On Wed, Apr 16, 2025 at 11:33 AM Sven Schreiber
<sven.schreiber(a)fu-berlin.de> wrote:
I've been puzzled by real-world applications with lots of potential
regressors and how the optimization of the lambda sequence turns out,
especially with the BIC. Gretl seems to tell me quite often that the
optimal model is one where the R2 attains 100% more or less, which I
find implausible.
I'm attaching an artificial example based on the shipped fat.inp script.
I changed the single-lambda setup to one with nlambda=50. The output
seems to suggest to use the very liberal model with 81 non-zero coeffs
(for n=80). It seems incredible that this really can be true, especially
given the true model in the background.
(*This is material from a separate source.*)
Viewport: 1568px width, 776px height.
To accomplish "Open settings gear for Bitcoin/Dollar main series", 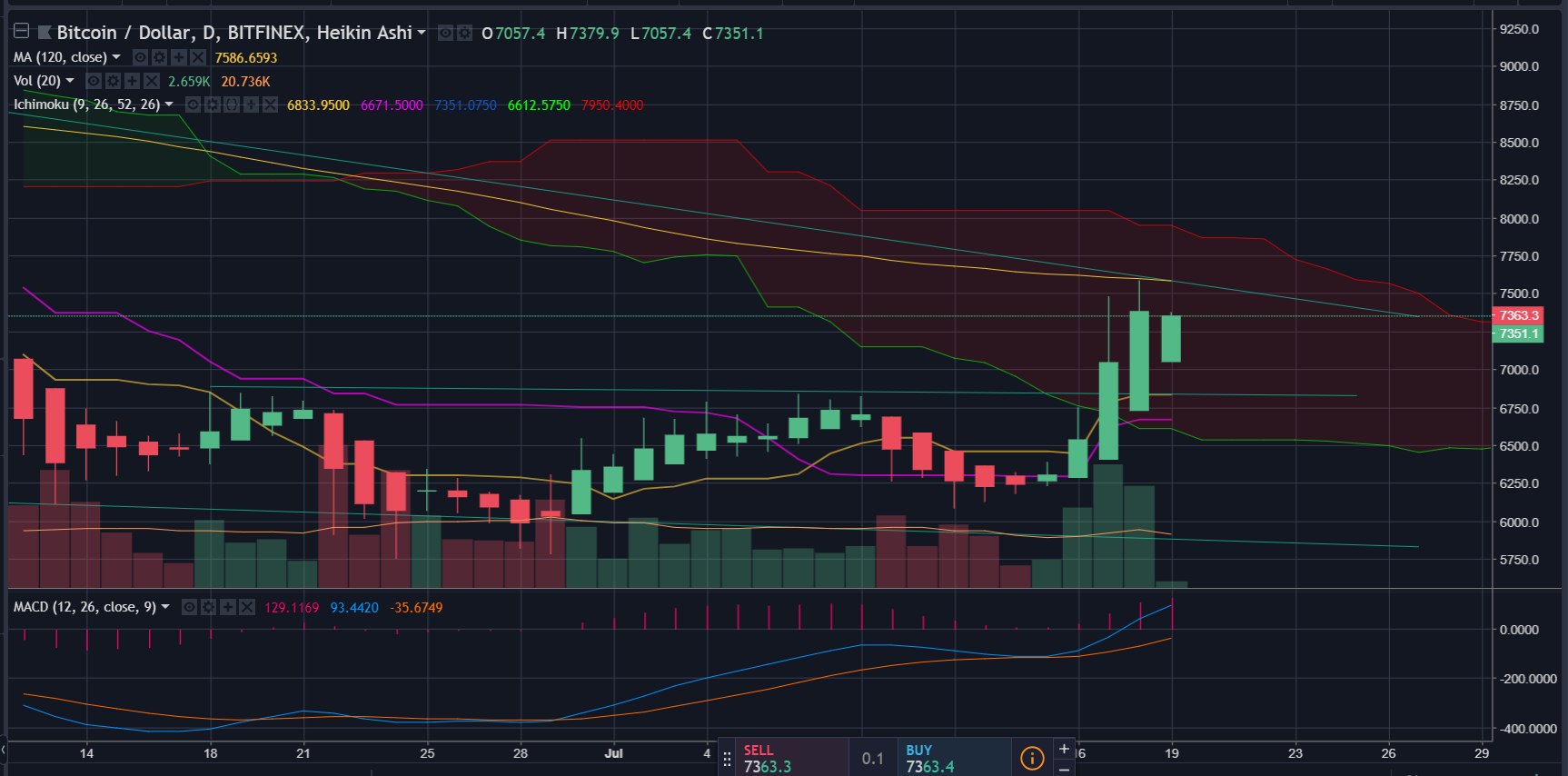I will (x=464, y=33).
Is there some problem with the
BIC calculation in these "fat" cases?
Yes, it seems clear that BIC is not an effective criterion in the fat
case. The trouble is that as a saturated model is approached the SSR
will continue to decline somewhat, increasing the log-likelihood,
while the penalty 'k' in the BIC formula (which in regls lasso is the
number of non-zero coefficients) tends to stabilize at around the
number of observations. The net effect is that the BIC continues to
"improve" regardless as lambda shrinks. Use of cross validation, on
the other hand, produces sensible results.
I notice that glmnet does two relevant things in the fat case: (1) it
sets by default a relatively large value (0.01) for the smallest
lambda fraction when the user just specifies a number of lambda
values, and (2) it automatically terminates exploration of small
lambda when the R^2 reaches 0.991 or so. We might do something
similar. Glmnet doesn't produce BIC values (though I see that Scikit
Learn does); if we continue to show them we should probably issue a
warning in the fat case.
Allin